The invention is based on a locking device and an associated holding bolt and method therefor as generally defined hereinafter.
In fuel injection pumps of the series type, it is necessary to adjust the supply onset position or a rotary position corresponding to supply onset, for instance of the first cam (counting beginning at the drive mechanism) of the camshaft which here represents the drive shaft and then to lock the camshaft in place, in order to be able to mount the injection pump to the appropriately prepared internal combustion engine. In fuel injection pumps of the distributor type, the drive shaft is locked in the rotary position in which a particular outlet begins to supply fuel, or else it is locked in a position which is offset from this rotary position by a constant amount.
In order to mark this supply onset position fixed on the test bench, it has previously been conventional to provide a slash mark on some elements firmly connected with the drive shaft and to provide a second slash mark, agreeing with the first, on the end face of the pump or on the movable part, if the fixed mark is located on the pump housing. This known manner of adjustment has, among others, the grave disadvantage that the slash marking is difficult or impossible to see from outside if the pump is mounted with an end flange to the gear box of the internal combustion engine. In that case, it is frequency necessary to ascertain the supply onset anew once the pump has been mounted on the engine. This can be accomplished by the so-called "overflow method": with the pressure valve removed, the pump suction chamber is placed under fuel pressure, and with the drive shaft coupled to the pump and stationary the pump is pivoted slowly until such time as the pump piston, upon its upward stroke, closes the intake bore and the fuel stops flowing out. In this position, the injection pump is firmly screwed to the engine, which has already been adjusted to supply onset. This type of adjustment method is very time consuming and can be performed only by experienced personnel. However, even if the slash mark is accessible, the adjustment when the pump is mounted on the engine is very much dependent upon the skill of the mechanic.
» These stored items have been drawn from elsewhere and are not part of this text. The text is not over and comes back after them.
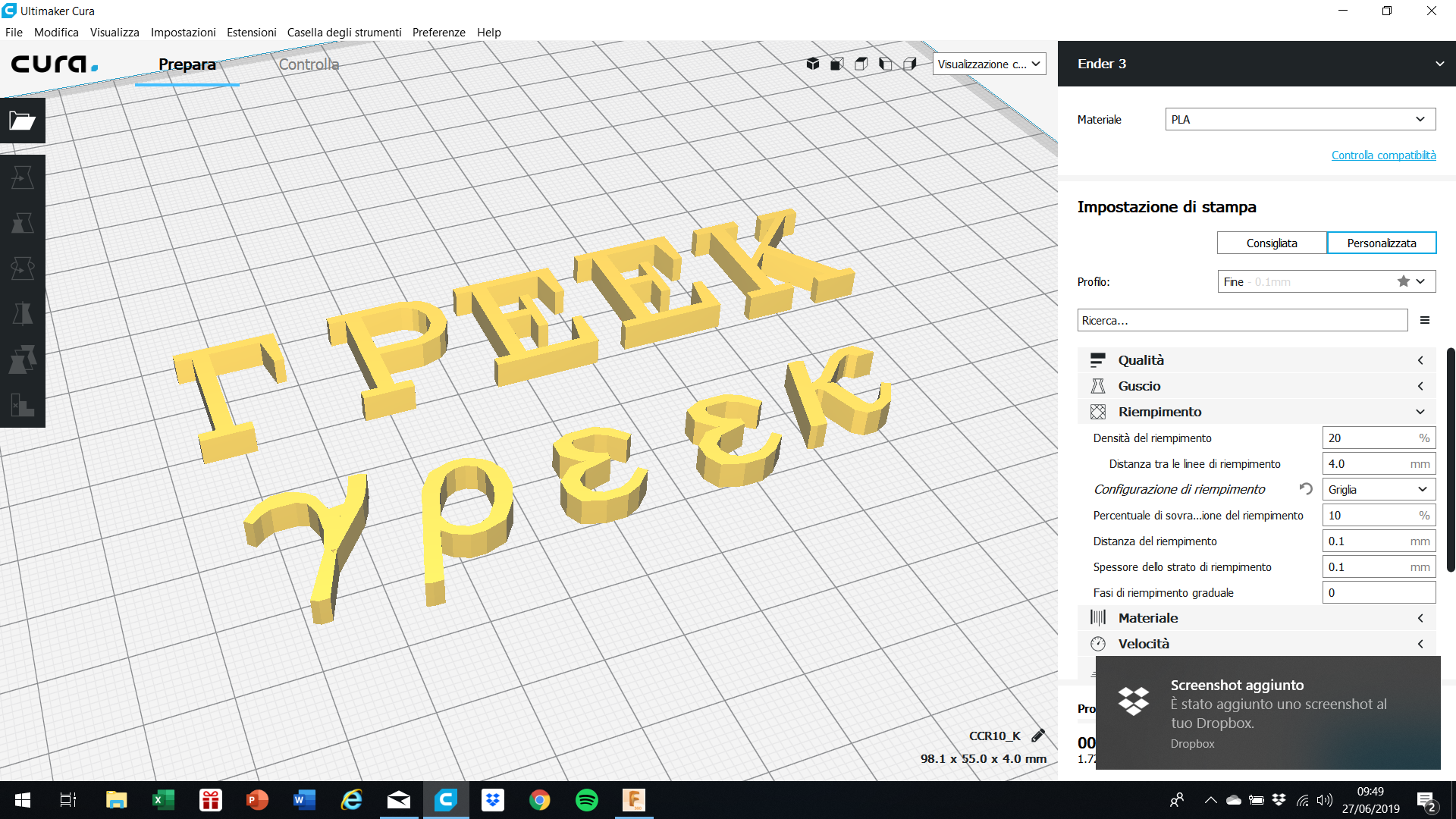Toggle favorite star on the Fine profile
Viewport: 1456px width, 819px height.
(x=1402, y=281)

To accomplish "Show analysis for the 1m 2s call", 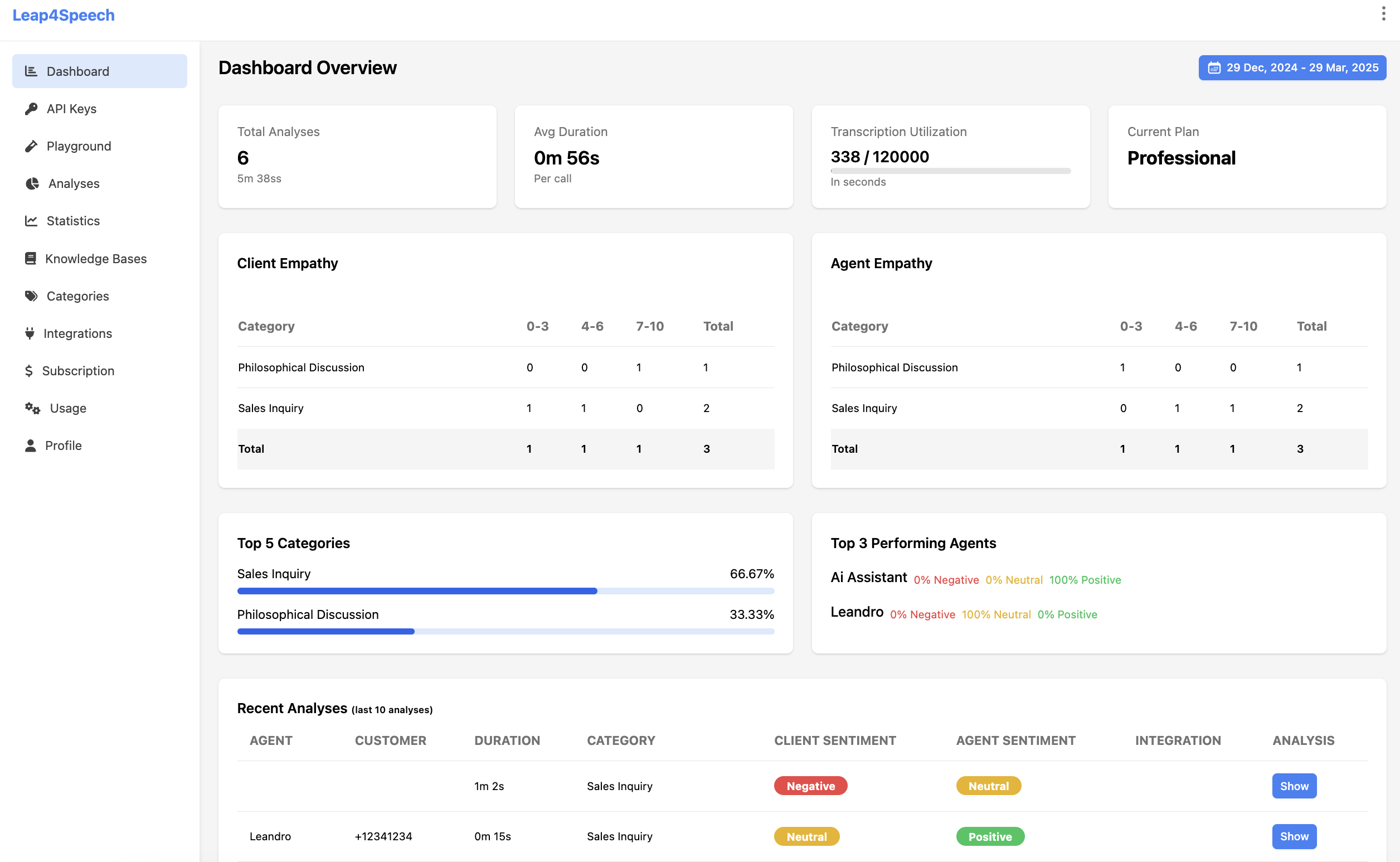I will click(1294, 786).
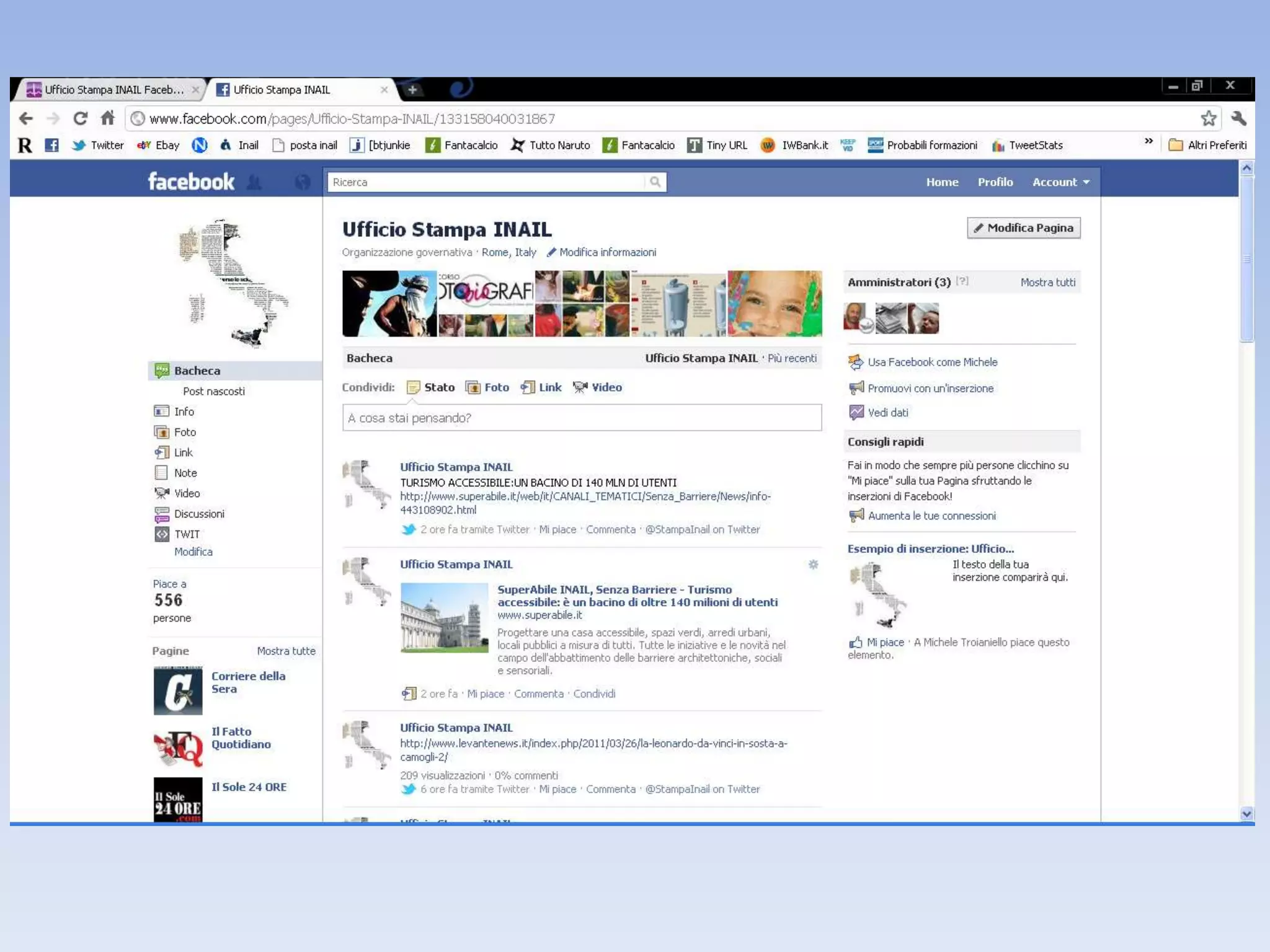Click the Modifica Pagina button

[x=1023, y=228]
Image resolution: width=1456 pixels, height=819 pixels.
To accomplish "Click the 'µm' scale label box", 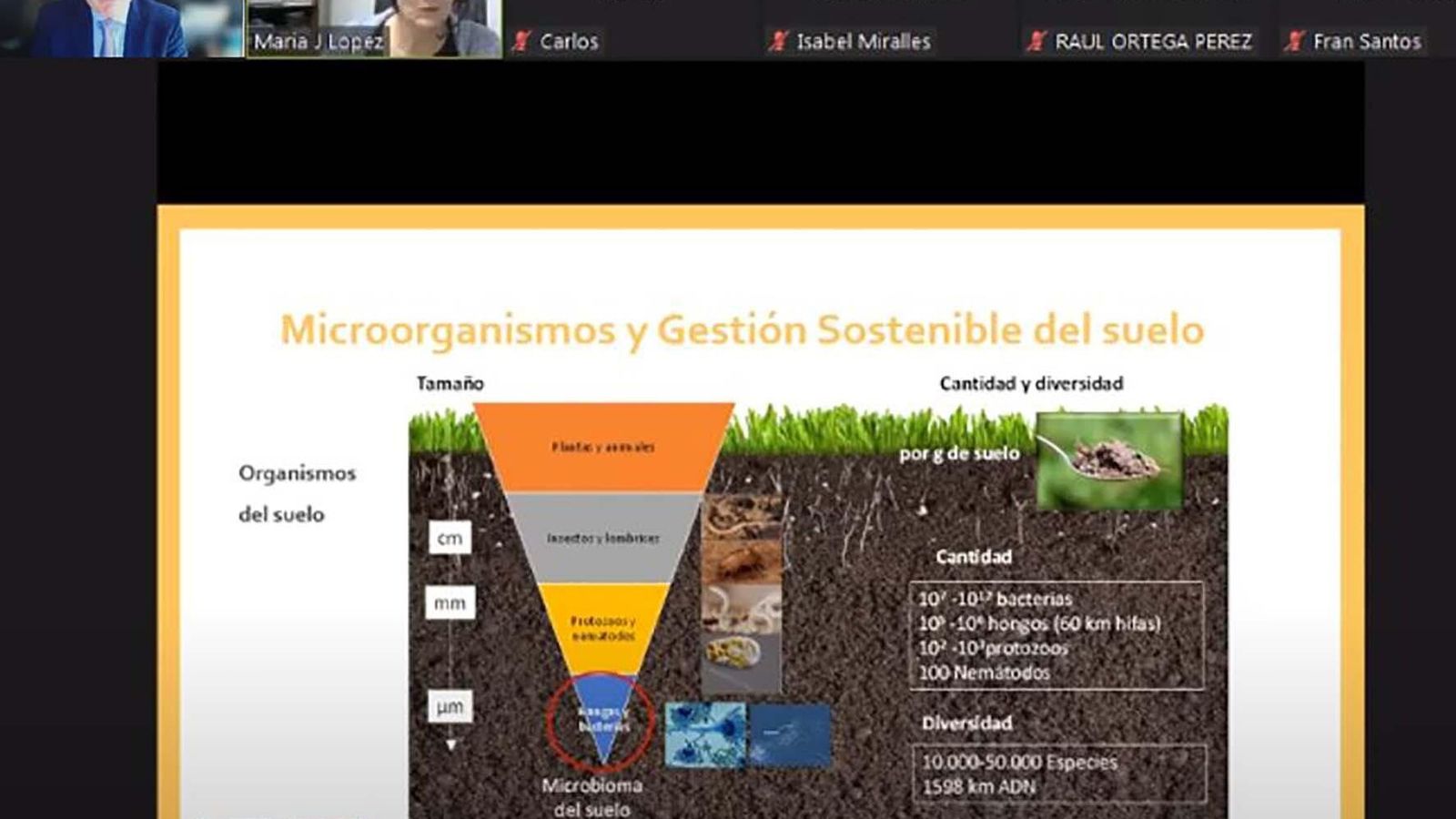I will [x=451, y=704].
It is true that a device of the general type is-also known (German Offenlegungsschrift No. 29 49 100), in which a spring-loaded holding bolt of a locking device which is positionally fixed with respect to the pump housing is pressed by means of a transverse groove on the end face onto a protrusion at the circumference of some element connected with the camshaft of the injection pump, in order to lock the camshaft in the supply onset position during mounting on the engine. The apparatus disclosed there is very expensive and labor-intensive, and the structural unit receiving the holding bolt in a guide bushing must absolutely be removed following the mounting of the injection pump on the engine, and the hollow screw which has been used must be replaced by a closure screw. These devices are then returned by the engine builder to the manufacturer of the injection pump and are used again. This procedure can bring about additional costs and also has the disadvantage that if the injection pump is repaired and then remounted on the engine, the rotary position of the camshaft corresponding to supply onset must be found once again or reascertained by means of a new device which may possibly have different dimensional tolerances. It is the object of the invention to develop a highly simplified locking device which satisfies the demands placed upon it, is inexpensive to manufacture and can remain in place on the injection pump such that it will not be lost and yet will have no disadvantageous effect on engine operation even after the injection pump has been mounted on the engine.